# GOAL OF THE EXERCISE:
Could you retype the records below exactly as they appear, skipping any pictures?

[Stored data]
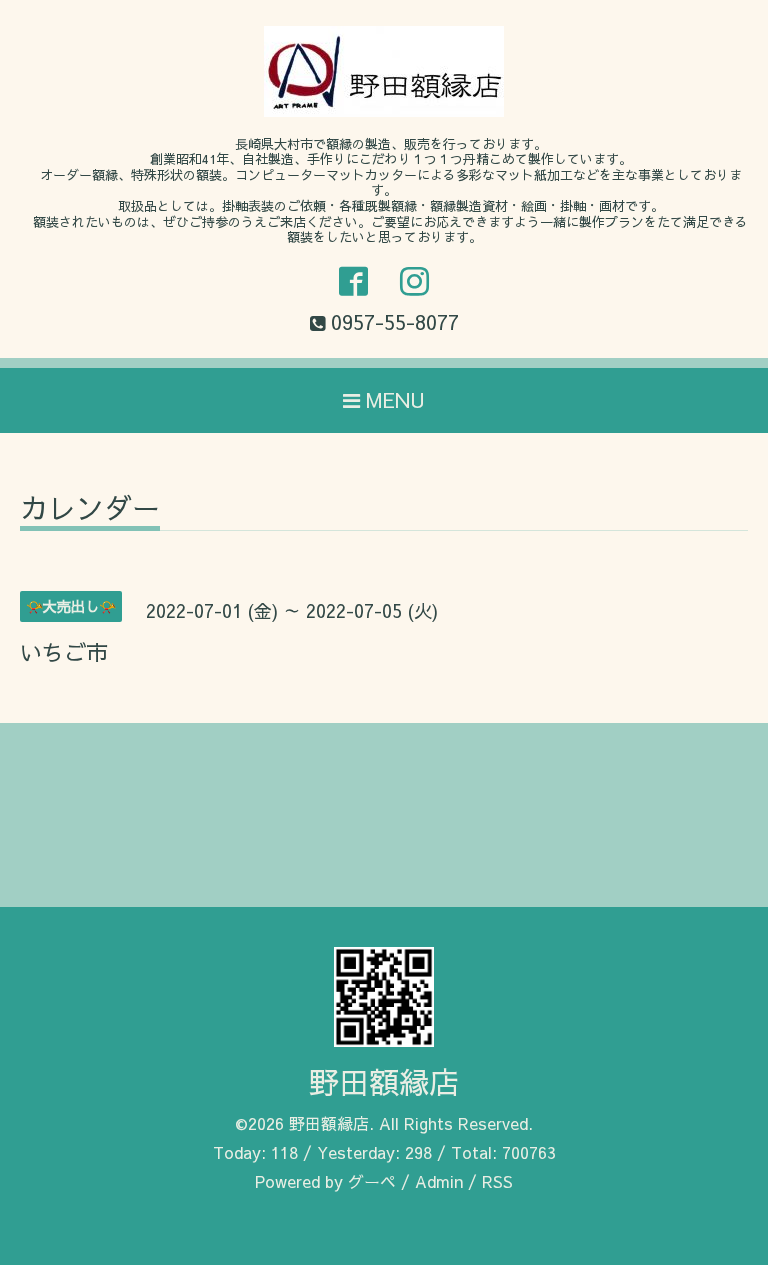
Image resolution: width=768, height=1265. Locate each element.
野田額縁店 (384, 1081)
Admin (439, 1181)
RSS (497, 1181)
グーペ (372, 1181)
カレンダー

# TASK ANSWER:
Image resolution: width=768, height=1265. Locate each element.
野田額縁店 (384, 1081)
Admin (439, 1181)
RSS (497, 1181)
グーペ (372, 1181)
カレンダー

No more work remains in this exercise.